By Dorivar Ruiz Diaz, Nutrient Management Specialist; Mykel Taylor, Agricultural Economist

Fall after harvest is an excellent time for soil sampling and testing. With low grain prices, many grower may be looking for places to cut costs. However, cutting back on soil testing could result in lowering profits.

Having accurate soil test information is critical to making the right decisions regarding fertilizer input. Fertilizer cost has remained steady while grain prices have dropped this fall. Therefore, making good use of fertilizer input becomes critical to maximize profits.

Previous research by former K-State agricultural economists Terry Kastens and Kevin Dhuyvetter simulated 10,000 observations from farm production fields to evaluate the economic value of accurate soil test information. Each field was assigned a random value for soil test phosphorus (P) and soil test nitrogen (N), and different scenarios for expected yields and prices for grain and fertilizer. The random values represent what a grower might guess the soil N or soil P level is without having results of a soil test for confirmation.

The resulting yields from nutrient rates applied based on the guesses made without accurate soil test information were compared with the yields obtained when applied nutrient rates were based on actual soil test levels of N and P. Results from this study show that when the guess on soil N and P levels turned out to be exactly correct, and equal to the actual levels, there was no effect on profit from having the actual soil test information — except for the cost of taking and analyzing the soil tests.

However, if the guess is not correct, and the actual soil N or P level is much lower or much higher than the initial guess, the grower would have lost a significant amount of money per acre. In other words, the overall return to accurate information on soil nutrient levels can be significant.

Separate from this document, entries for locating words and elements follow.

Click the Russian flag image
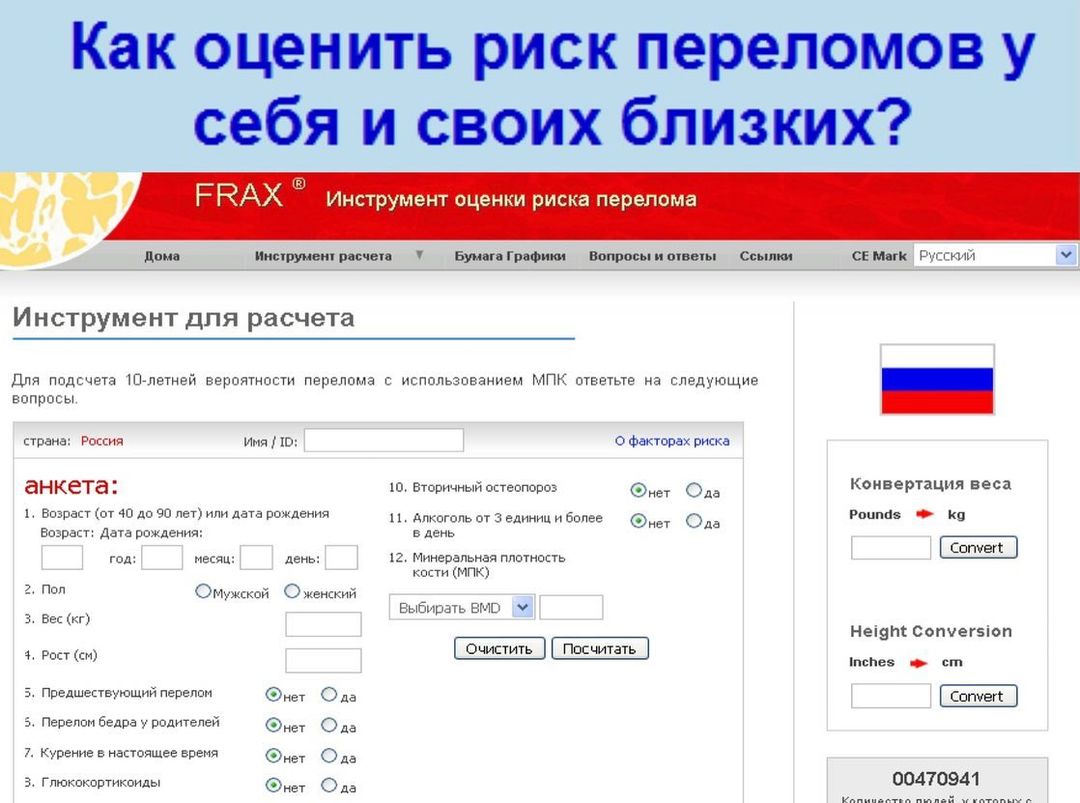 coord(937,379)
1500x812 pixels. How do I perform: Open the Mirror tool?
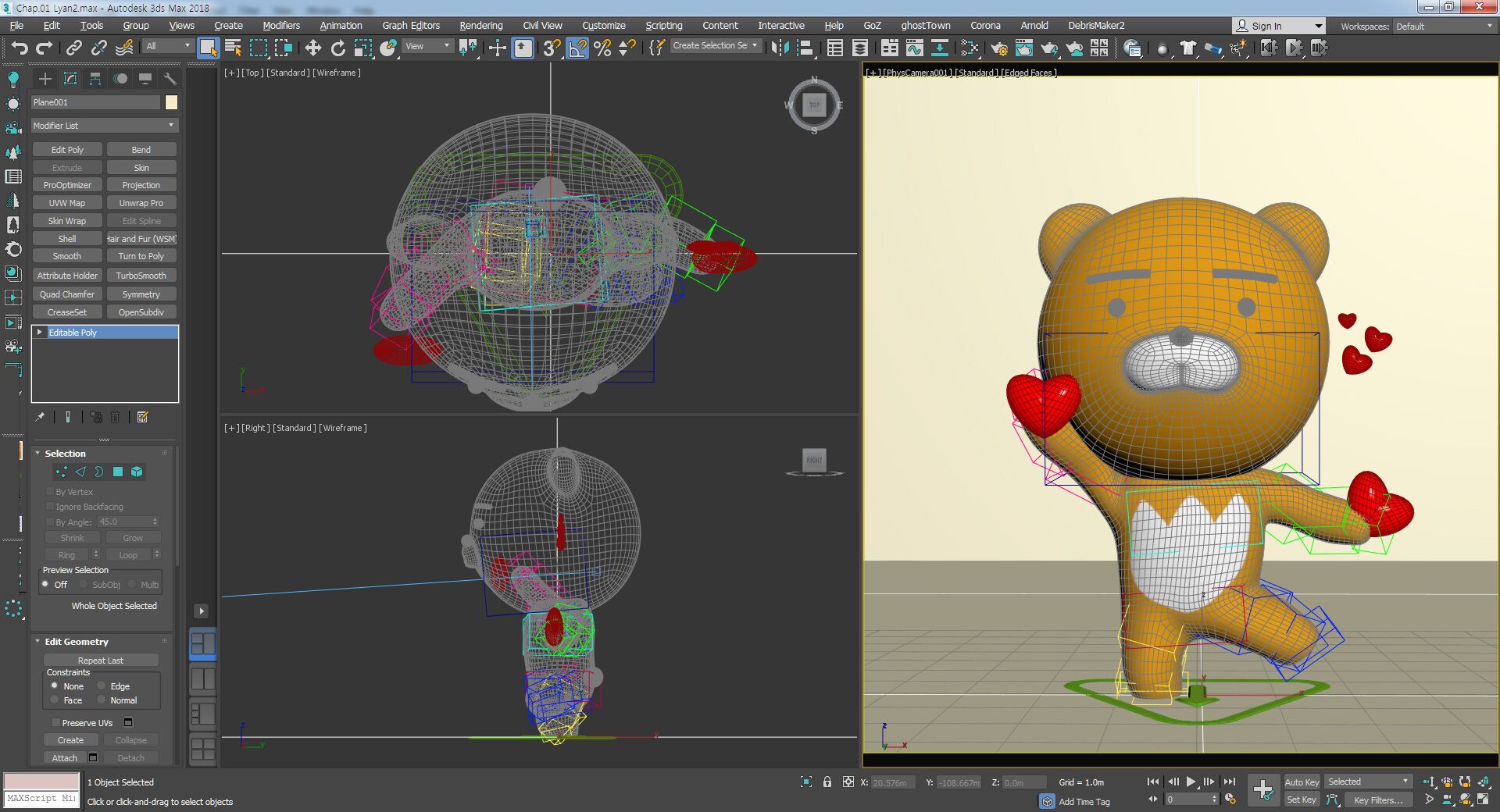click(779, 48)
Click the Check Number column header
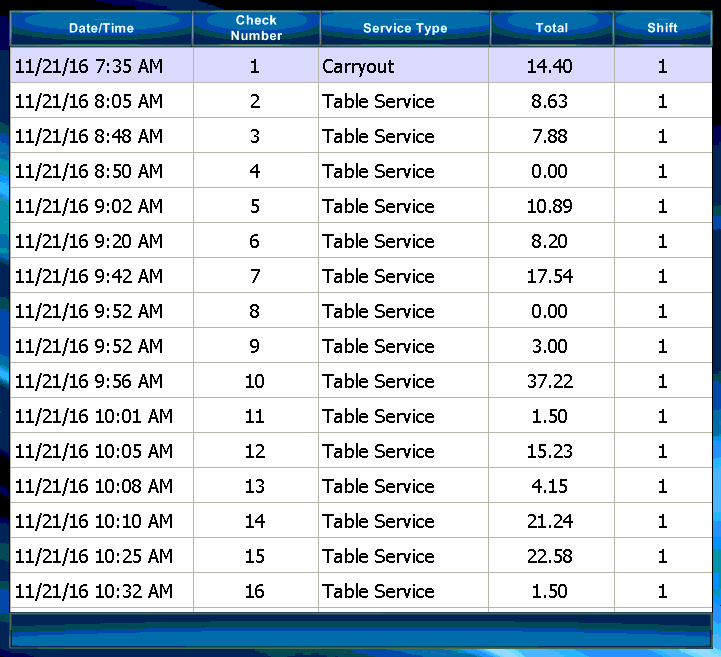Screen dimensions: 721x657 (x=256, y=28)
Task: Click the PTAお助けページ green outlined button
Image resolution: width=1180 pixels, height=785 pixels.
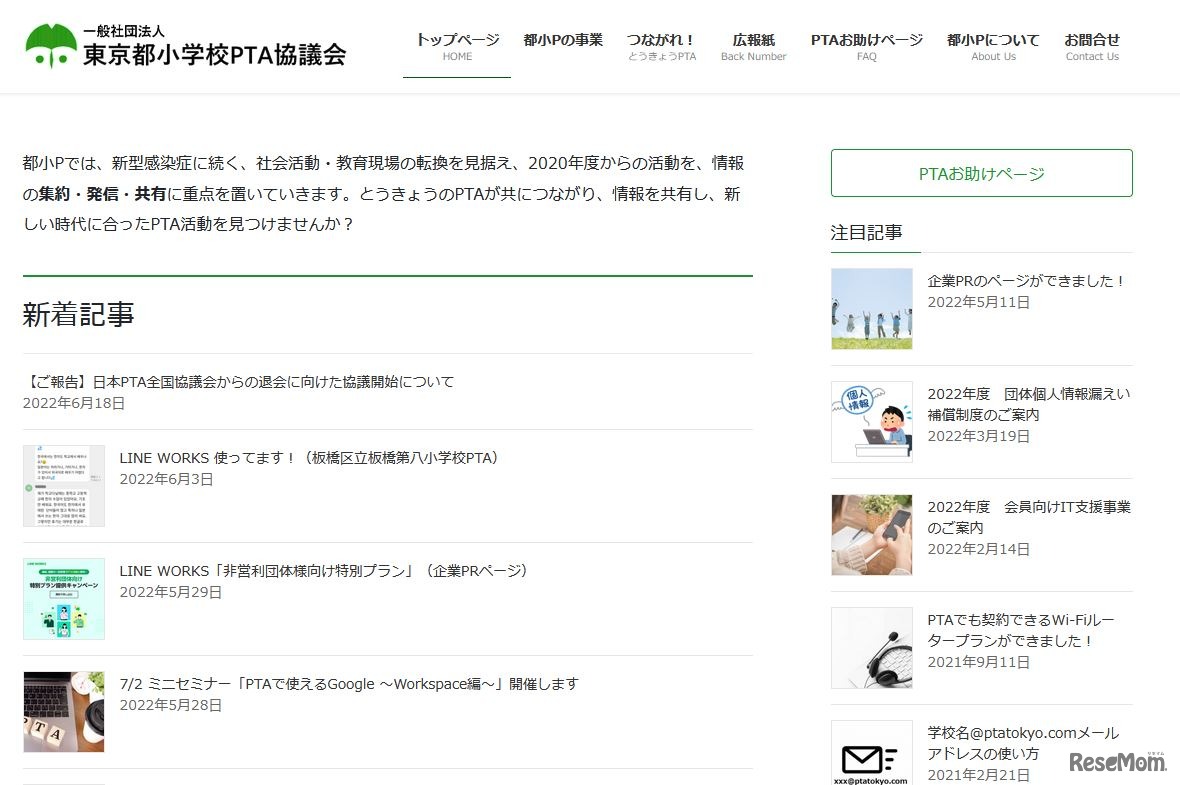Action: (x=980, y=172)
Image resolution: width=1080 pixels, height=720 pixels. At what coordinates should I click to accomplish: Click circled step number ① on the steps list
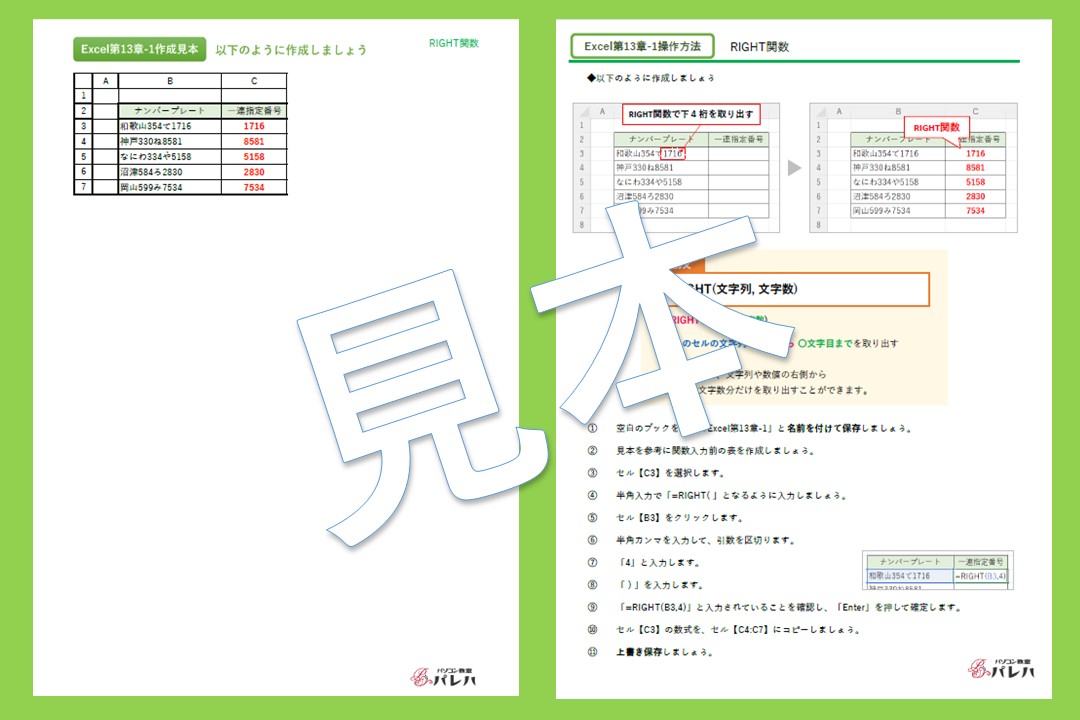pyautogui.click(x=590, y=430)
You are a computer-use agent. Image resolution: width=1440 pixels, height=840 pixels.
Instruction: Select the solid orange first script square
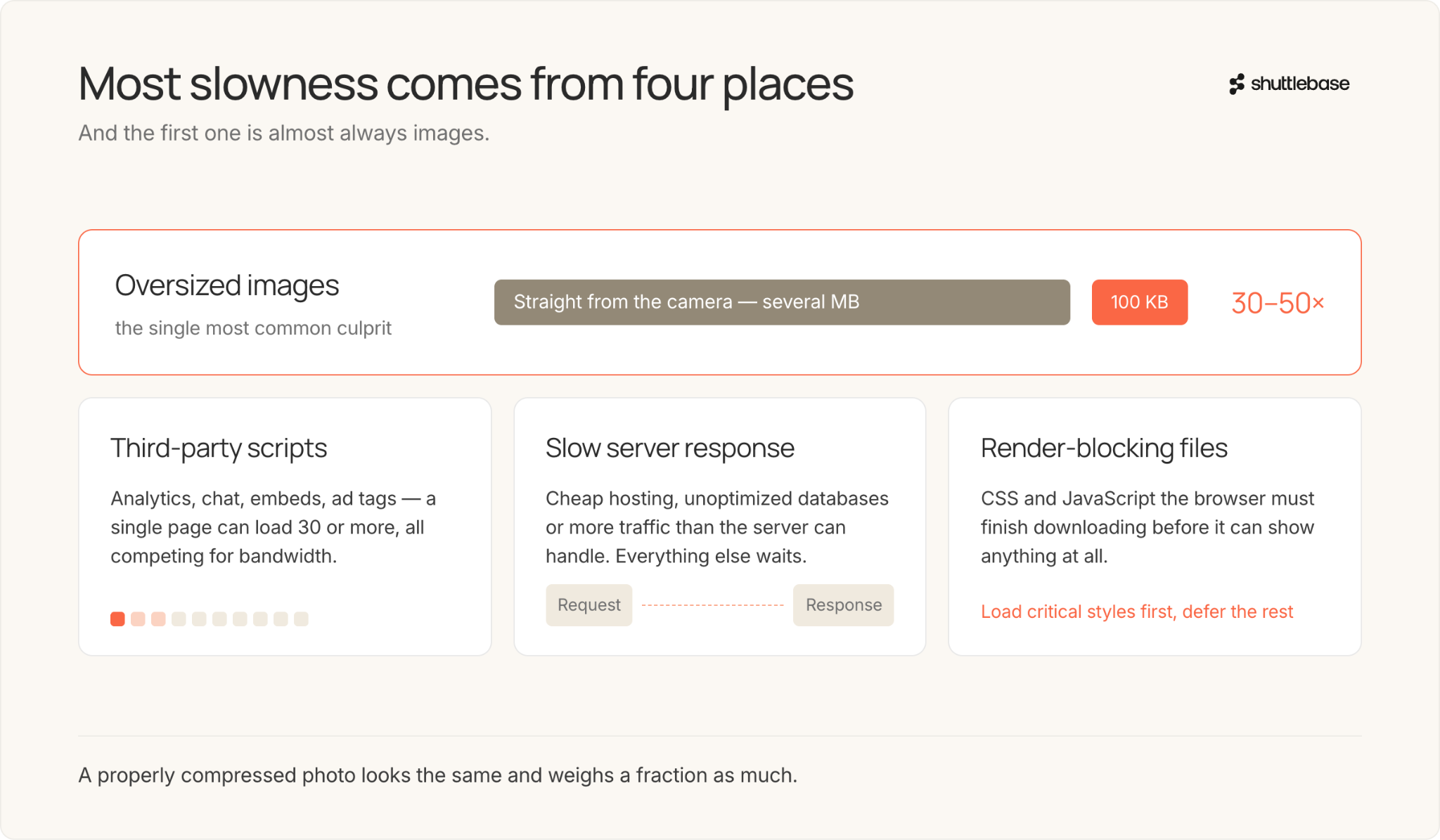(117, 619)
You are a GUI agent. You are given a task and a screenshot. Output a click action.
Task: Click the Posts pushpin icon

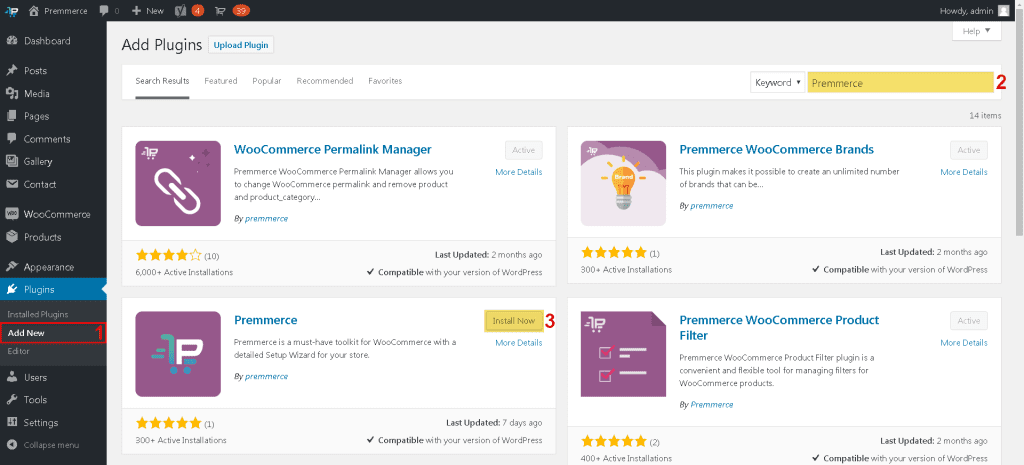pos(12,71)
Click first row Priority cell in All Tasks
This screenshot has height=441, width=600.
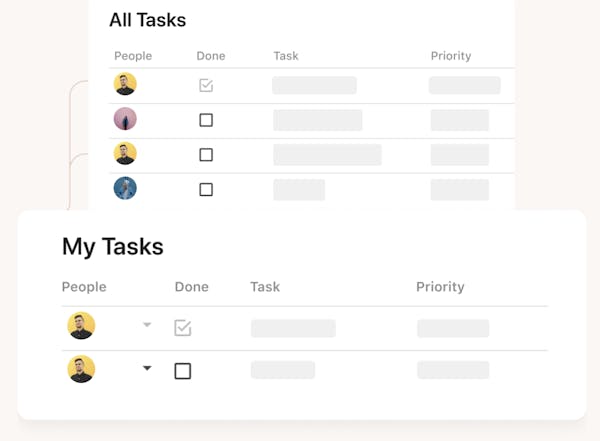click(464, 85)
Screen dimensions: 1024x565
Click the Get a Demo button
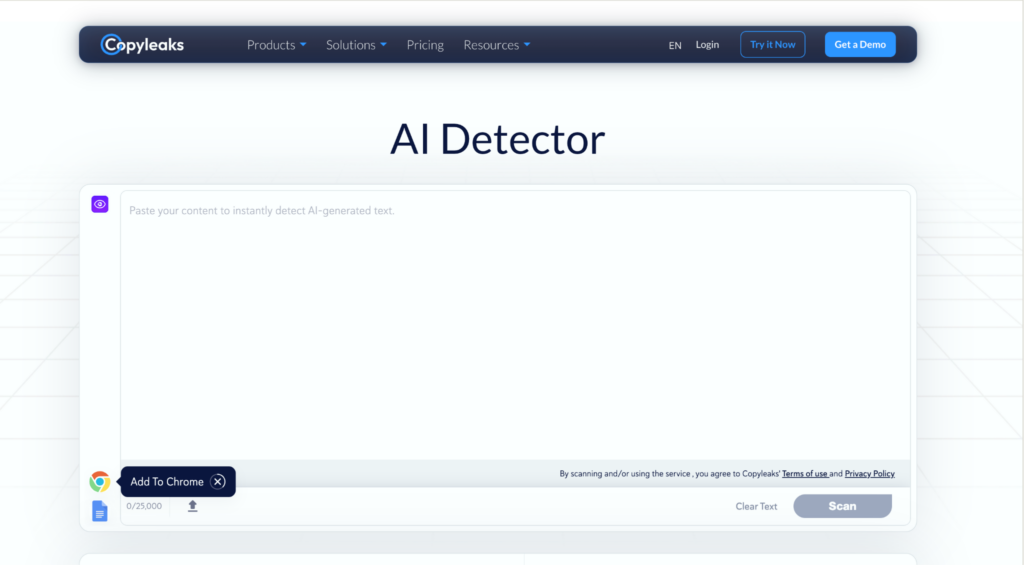point(860,45)
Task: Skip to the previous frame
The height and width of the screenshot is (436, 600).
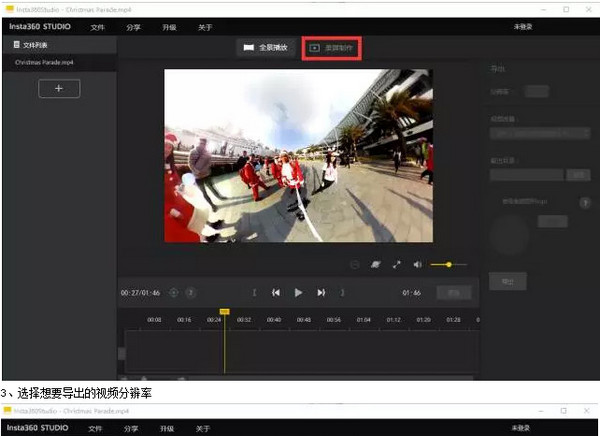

Considering other variables such as fertilizer and grain price, results show that returns to soil sampling are generally greater when grain prices are lower. This is because potential returns to inputs are tighter at lower crop prices.

If actual soil test levels of N or P are higher than what you expect, growers can realize a significant savings by reducing or eliminating unnecessary nutrient applications. This situation is not uncommon for N, where some fields may have high levels of residual N from previous crops.

On the other hand, if growers overestimate how much N or P is in the soil and actual soil test levels are much lower than expected, yields and income could be increased by applying the higher, correct amount of nutrients needed. In this case, the difference in final income per acre will depend on the cost of the needed nutrients, the yield response from applying the needed nutrients, and crop prices.

If growers are applying a “farm-wide” uniform rate, they may be missing the opportunity to maximize profits for each field. Furthermore, by sampling and fertilizing based on management zones within a field, or based on historical yield map data, growers can further increase the return per area.

Returns to soil sampling are greater when crop prices are lower. This is because only fields with a greater potential yield increase per unit of N or P would be fertilized when crop prices are low and fertilizer prices are stable.